(Material for this exercise begins)

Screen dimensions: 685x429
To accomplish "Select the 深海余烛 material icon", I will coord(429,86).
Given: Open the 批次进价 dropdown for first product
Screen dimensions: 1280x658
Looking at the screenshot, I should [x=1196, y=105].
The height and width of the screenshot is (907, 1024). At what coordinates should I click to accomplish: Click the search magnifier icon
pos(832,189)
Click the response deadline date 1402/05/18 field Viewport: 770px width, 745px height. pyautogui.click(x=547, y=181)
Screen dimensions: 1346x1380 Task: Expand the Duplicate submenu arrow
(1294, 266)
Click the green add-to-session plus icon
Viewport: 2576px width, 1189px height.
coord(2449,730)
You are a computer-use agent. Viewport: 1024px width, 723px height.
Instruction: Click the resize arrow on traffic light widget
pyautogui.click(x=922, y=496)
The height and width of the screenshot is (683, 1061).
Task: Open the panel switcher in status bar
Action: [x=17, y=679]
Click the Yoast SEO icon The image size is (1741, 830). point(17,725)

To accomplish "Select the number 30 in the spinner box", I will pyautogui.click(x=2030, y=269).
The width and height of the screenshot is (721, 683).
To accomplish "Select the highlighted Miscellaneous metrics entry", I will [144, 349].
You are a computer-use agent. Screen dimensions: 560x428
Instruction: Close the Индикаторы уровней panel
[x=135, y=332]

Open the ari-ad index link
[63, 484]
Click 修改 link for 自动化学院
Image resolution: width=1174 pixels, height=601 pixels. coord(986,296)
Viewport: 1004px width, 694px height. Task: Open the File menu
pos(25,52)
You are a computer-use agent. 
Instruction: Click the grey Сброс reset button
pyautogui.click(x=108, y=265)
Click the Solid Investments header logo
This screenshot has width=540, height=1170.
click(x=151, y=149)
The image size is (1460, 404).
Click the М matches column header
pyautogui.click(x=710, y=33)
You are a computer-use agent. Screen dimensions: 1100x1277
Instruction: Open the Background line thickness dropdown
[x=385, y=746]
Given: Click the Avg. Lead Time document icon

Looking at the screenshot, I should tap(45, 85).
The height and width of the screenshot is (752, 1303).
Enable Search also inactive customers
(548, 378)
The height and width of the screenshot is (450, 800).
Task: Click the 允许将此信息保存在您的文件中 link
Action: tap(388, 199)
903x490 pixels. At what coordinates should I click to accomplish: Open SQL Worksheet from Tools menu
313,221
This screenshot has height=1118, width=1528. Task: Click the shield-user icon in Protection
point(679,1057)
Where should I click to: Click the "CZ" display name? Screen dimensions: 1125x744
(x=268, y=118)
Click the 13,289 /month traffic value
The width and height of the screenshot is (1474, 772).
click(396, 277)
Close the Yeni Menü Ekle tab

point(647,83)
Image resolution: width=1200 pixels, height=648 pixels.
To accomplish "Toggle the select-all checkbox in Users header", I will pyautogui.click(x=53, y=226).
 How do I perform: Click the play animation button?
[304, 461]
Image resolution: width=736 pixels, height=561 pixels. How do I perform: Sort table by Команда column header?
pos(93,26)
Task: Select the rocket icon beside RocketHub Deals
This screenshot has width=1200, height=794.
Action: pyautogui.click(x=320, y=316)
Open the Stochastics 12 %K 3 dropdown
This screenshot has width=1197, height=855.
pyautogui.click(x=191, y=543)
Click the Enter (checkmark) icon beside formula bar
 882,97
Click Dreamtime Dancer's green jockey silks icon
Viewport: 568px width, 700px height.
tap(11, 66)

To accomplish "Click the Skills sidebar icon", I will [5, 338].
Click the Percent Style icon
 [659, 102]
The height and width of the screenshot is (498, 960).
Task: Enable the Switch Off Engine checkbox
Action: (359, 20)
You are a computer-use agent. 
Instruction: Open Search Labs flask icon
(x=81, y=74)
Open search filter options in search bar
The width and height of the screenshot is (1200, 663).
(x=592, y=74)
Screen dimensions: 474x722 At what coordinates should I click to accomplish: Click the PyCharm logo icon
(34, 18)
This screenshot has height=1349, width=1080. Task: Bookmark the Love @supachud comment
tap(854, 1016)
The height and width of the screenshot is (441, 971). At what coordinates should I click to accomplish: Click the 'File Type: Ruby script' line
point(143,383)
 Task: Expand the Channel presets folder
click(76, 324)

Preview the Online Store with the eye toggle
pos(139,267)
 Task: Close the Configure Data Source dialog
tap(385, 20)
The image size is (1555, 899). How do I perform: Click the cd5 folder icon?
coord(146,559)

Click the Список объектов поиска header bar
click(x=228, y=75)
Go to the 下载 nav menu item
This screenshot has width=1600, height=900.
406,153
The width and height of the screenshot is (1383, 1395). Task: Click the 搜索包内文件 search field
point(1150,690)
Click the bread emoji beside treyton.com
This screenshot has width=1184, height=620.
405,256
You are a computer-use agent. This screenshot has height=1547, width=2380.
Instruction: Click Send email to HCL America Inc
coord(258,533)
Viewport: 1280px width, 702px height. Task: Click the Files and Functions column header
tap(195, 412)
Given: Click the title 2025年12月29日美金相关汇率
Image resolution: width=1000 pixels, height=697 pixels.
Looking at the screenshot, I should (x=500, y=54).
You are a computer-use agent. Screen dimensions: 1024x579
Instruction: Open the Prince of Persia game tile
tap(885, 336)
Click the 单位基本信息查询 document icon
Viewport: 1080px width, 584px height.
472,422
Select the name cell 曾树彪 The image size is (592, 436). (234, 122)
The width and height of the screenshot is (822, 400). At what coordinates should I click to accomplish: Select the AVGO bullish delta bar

(Material for this exercise ends)

What needs to be done — Which lines in the data above hold the string "agent"? Return each of them.

Result —
You are a computer-use agent. Viewport: 1024px width, 723px height.
You are a computer-use agent. Screen dimensions: 560x428
You are a computer-use agent. 
You are a computer-use agent. Screen dimensions: 1100x1277
You are a computer-use agent. 
You are a computer-use agent. This screenshot has height=1547, width=2380.
You are a computer-use agent. Screen dimensions: 1024x579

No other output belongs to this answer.